[Records from a data collection]

Segment Open

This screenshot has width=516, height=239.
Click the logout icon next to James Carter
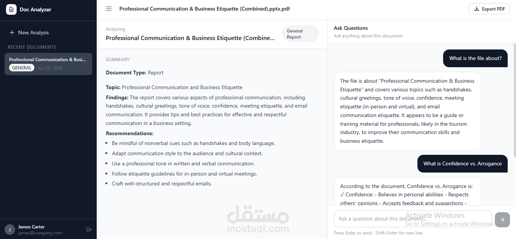pyautogui.click(x=89, y=230)
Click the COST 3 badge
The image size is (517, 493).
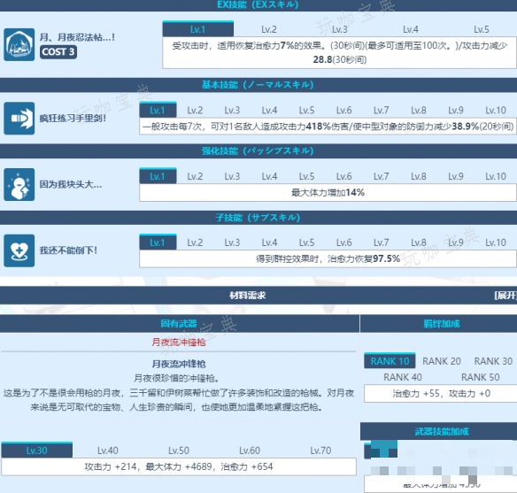58,51
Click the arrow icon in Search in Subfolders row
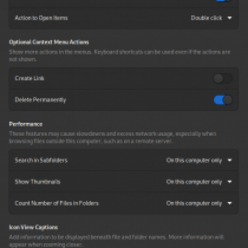The image size is (248, 248). pos(229,160)
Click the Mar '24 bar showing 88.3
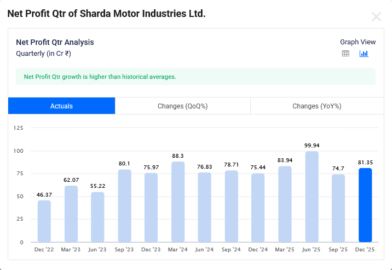The image size is (392, 270). click(x=178, y=202)
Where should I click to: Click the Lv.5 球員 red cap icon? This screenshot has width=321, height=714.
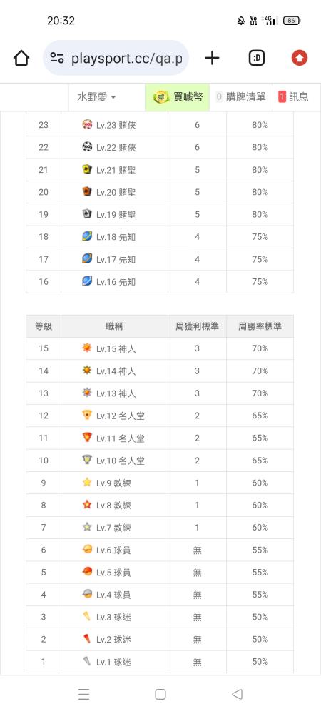click(87, 571)
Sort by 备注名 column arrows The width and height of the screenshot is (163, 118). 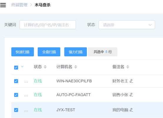coord(128,67)
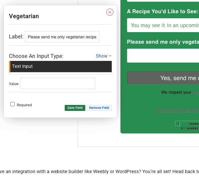The width and height of the screenshot is (199, 184).
Task: Click the Remove Field button
Action: (x=99, y=108)
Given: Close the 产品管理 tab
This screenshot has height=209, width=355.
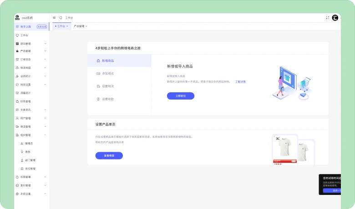Looking at the screenshot, I should (x=86, y=26).
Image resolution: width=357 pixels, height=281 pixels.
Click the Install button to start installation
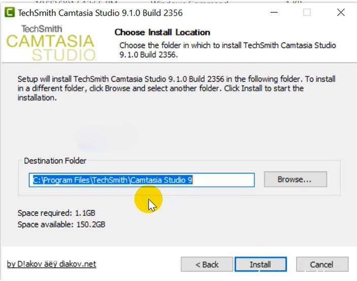pos(260,264)
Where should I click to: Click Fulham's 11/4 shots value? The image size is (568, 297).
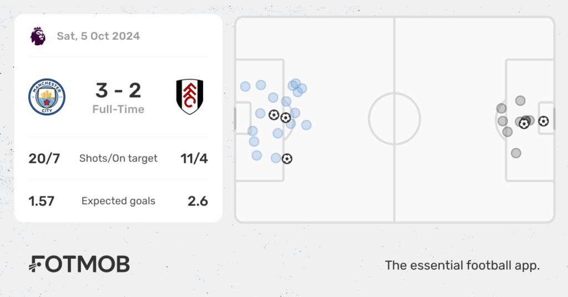194,158
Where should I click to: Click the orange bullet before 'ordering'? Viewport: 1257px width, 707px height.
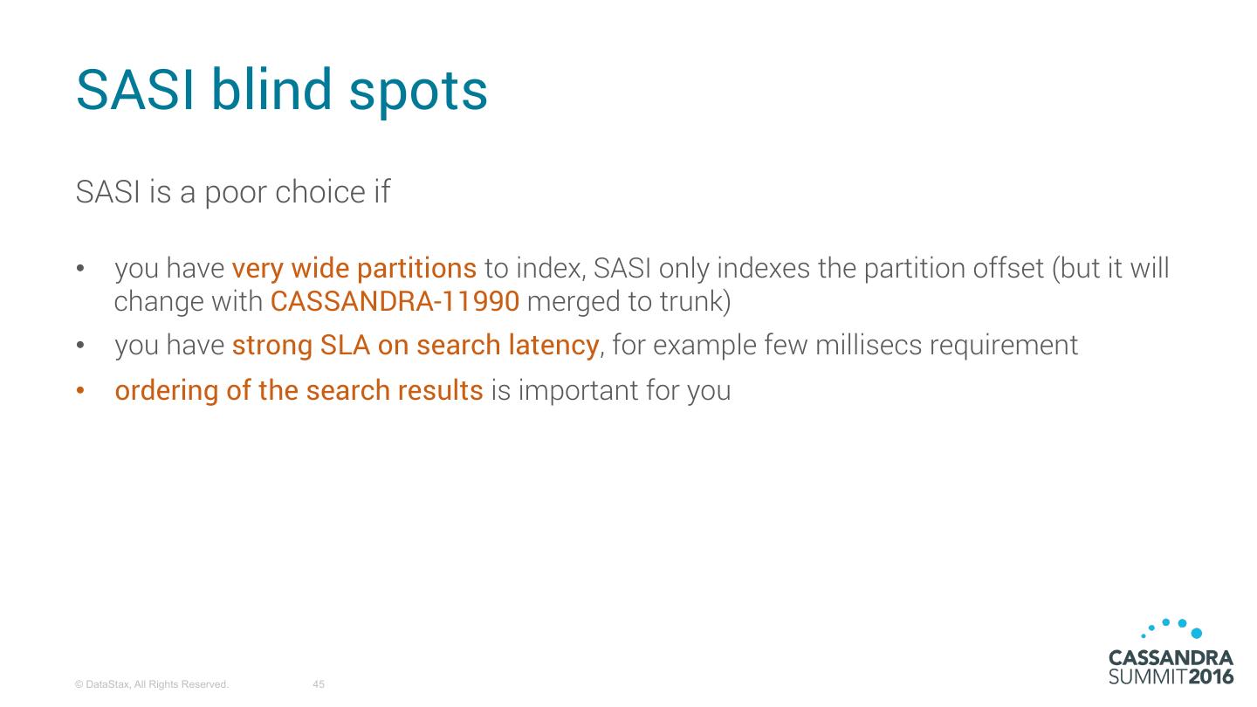tap(81, 391)
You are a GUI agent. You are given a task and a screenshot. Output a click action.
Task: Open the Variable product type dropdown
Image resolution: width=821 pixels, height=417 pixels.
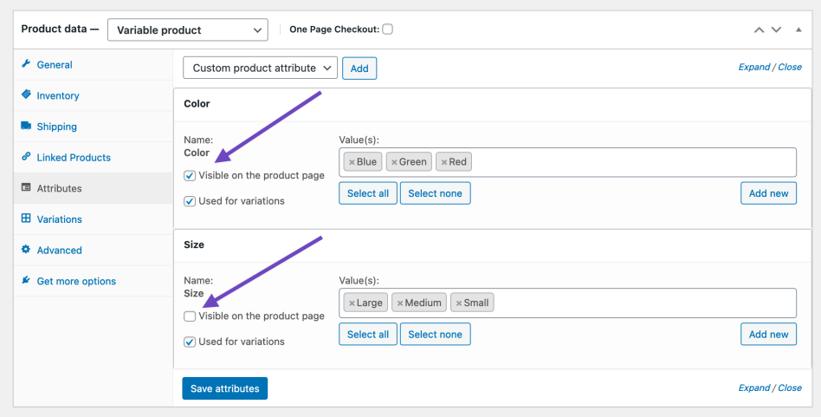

Segment Closed

Work to complete:
Please leave out the pictures while you copy exactly the lines from the one containing "This screenshot has height=209, width=355." through the end of the records.

Exercise response:
This screenshot has height=209, width=355.
Looking at the screenshot, I should (x=86, y=26).
Image resolution: width=357 pixels, height=281 pixels.
Click the Install button to start installation
pos(260,264)
Where should I click to: Click Fulham's 11/4 shots value? The image size is (568, 297).
194,158
Where should I click to: Click the orange bullet before 'ordering'? Viewport: 1257px width, 707px height.
tap(81, 391)
You are a GUI agent. You are given a task and a screenshot. Output a click action.
Task: Open the Variable product type dropdown
Image resolution: width=821 pixels, height=417 pixels.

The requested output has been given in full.